EDC
EDC

Reputation: 633

How to lag dates in form of strings in R

The following vector of Dates is given in form of a string sequence:

d <- c("01/09/1991","01/10/1991","01/11/1991","01/12/1991")  

I would like to exemplary lag this vector by 1 month, that means to produce the following structure:

d <- c("01/08/1991","01/09/1991","01/10/1991","01/11/1991")

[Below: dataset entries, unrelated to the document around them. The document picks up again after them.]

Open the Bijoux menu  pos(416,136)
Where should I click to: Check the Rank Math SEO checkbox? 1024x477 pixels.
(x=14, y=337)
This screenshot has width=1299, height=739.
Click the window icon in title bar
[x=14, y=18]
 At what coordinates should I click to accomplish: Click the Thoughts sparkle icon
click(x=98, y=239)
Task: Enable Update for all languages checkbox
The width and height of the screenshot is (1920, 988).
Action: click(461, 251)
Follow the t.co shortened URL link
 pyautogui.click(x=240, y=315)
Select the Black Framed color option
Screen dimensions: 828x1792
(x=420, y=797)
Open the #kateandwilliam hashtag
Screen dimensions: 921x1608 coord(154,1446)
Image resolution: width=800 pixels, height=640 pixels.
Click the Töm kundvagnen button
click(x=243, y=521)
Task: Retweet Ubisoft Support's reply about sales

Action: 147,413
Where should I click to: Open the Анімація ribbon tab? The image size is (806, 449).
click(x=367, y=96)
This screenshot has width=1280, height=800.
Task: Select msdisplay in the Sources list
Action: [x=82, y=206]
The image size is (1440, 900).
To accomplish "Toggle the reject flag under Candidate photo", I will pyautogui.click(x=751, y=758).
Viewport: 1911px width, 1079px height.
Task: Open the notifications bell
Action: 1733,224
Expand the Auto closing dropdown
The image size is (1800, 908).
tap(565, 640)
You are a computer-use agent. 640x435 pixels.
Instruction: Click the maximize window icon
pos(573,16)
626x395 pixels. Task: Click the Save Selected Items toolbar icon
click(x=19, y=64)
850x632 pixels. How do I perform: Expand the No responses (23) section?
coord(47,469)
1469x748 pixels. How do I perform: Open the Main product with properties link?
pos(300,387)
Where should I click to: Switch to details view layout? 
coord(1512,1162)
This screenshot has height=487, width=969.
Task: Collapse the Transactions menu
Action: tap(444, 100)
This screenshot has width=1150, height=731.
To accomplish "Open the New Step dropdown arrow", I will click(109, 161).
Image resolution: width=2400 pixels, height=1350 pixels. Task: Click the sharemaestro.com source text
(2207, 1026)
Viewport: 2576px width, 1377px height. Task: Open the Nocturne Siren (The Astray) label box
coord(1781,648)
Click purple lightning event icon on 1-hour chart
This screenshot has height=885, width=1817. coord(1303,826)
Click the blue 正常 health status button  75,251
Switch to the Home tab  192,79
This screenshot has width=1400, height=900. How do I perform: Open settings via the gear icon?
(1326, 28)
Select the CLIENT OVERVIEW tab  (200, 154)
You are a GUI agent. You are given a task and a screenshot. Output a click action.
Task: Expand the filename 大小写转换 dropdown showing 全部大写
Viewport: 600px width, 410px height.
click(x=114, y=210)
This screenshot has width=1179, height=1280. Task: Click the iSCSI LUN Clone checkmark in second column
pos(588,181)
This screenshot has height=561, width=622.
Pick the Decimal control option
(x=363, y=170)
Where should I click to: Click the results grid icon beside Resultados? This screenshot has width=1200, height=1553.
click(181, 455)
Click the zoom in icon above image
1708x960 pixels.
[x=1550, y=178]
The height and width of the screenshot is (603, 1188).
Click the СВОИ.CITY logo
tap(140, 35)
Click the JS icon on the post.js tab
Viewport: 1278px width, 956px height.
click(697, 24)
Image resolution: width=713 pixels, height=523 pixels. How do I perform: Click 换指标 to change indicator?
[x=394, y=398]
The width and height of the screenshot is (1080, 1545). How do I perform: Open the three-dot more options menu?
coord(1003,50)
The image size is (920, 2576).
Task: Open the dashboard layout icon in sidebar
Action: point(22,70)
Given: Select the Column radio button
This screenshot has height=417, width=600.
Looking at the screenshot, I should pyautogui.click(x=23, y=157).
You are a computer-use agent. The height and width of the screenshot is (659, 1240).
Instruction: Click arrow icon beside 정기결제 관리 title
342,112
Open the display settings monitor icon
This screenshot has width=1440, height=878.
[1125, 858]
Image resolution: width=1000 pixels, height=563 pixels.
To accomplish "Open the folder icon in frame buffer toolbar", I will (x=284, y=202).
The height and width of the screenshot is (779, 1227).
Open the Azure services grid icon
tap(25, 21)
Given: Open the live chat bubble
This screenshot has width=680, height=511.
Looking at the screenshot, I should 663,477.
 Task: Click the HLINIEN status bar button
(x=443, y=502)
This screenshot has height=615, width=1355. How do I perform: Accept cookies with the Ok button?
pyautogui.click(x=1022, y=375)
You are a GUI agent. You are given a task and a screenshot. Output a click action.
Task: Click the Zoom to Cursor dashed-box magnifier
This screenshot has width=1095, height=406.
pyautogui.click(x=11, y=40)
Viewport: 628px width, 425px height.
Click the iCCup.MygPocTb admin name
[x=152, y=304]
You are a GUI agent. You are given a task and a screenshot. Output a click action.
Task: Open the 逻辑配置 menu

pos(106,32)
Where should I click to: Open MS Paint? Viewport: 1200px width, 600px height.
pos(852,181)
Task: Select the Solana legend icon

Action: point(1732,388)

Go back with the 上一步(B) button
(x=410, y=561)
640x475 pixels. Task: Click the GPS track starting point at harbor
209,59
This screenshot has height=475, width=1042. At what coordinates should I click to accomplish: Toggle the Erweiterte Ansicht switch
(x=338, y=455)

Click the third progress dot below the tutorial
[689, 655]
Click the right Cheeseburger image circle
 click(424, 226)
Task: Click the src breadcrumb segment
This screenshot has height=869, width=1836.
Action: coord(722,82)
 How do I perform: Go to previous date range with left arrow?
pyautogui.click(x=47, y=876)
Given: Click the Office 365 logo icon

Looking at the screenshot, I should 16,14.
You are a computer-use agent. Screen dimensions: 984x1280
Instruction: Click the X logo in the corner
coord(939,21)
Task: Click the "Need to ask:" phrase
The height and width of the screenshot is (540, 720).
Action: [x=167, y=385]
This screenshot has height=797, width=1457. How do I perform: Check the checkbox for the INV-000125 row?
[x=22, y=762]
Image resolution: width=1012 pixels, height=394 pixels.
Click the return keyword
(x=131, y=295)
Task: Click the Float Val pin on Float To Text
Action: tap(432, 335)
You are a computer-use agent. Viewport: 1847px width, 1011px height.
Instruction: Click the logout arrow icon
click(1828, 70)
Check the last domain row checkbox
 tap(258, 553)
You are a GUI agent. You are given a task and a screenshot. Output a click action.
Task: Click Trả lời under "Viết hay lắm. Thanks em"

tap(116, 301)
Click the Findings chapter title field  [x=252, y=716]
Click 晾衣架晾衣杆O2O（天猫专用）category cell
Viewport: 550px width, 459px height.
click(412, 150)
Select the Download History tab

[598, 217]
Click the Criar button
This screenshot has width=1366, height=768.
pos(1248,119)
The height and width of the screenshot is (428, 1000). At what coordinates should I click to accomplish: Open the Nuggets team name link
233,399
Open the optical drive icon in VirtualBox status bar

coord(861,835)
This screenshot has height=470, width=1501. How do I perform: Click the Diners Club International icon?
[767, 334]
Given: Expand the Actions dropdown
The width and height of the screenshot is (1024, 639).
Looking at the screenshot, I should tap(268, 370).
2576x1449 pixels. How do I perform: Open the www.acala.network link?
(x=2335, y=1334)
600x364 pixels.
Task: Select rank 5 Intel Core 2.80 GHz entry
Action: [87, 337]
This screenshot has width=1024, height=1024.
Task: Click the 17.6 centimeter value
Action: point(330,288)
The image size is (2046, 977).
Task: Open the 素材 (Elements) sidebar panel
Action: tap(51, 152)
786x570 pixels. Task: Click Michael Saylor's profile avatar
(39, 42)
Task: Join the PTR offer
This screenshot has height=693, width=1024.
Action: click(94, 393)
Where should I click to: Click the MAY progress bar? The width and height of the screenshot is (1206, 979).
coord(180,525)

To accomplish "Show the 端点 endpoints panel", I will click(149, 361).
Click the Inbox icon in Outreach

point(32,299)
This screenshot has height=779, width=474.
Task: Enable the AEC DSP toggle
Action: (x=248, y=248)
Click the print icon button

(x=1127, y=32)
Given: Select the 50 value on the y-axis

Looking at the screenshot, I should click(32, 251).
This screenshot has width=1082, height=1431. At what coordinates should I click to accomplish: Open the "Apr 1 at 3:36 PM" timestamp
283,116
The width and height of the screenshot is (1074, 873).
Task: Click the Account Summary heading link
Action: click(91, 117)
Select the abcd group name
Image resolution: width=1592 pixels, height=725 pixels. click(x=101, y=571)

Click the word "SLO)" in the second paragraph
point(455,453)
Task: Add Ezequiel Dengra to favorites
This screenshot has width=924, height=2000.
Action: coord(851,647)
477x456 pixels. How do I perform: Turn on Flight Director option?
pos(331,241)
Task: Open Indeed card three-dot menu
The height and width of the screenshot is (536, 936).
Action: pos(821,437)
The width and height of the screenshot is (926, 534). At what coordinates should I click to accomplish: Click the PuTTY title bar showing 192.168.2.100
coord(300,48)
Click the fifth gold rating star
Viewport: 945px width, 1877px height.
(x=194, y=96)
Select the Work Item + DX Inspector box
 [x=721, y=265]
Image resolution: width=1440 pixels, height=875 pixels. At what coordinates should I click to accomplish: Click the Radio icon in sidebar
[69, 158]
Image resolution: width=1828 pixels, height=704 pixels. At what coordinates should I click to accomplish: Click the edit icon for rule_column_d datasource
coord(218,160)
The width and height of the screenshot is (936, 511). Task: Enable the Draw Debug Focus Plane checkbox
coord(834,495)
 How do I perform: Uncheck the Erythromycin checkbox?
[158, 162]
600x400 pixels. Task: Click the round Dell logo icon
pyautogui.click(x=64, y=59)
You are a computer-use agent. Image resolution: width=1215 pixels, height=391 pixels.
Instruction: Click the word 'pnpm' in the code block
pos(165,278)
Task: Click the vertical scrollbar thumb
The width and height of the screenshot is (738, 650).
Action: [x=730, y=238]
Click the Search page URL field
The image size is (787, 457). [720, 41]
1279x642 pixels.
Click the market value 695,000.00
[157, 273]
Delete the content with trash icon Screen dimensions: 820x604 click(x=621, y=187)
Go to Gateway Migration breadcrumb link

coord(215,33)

My data is much larger and I must impose higher lags as well, but this seems to be the basis I need to know. By doing this, I would like to have the same format in the end again:("%d/%m/%Y). How can this be done in R? I found a couple of packages (e.g. lubridate), but I always have to convert between formats (strings, dates and more) so it's a bit messy and seems prone to mistake.
edit: some more info on why I want to do this: I am using this vector as rownames of a matrix, so I would prefer a solution where the final outcome is a string vector again.

Upvotes: 0

Views: 828

Answers (2)

G. Grothendieck
G. Grothendieck

Reputation: 269556

This does not use any packages. We convert to "POSIXlt" class, subtract one from the month component and convert back:

fmt <- "%d/%m/%Y"
lt <- as.POSIXlt(d, format = fmt)
lt$mon <- lt$mon - 1
format(lt, format = fmt)
## [1] "01/08/1991" "01/09/1991" "01/10/1991" "01/11/1991"

Upvotes: 3

etienne
etienne

Reputation: 3678

My solution uses lubridatebut it does return what you want in the specified format:

require(lubridate)
d <- c("01/09/1991","01/10/1991","01/11/1991","01/12/1991")  
format(as.Date(d,format="%d/%m/%Y")-months(1),'%d/%m/%Y')

[1] "01/08/1991" "01/09/1991" "01/10/1991" "01/11/1991"

You can then change the lag and (if you want) the output (which is this part : '%d/%m/%Y') by specifying what you want.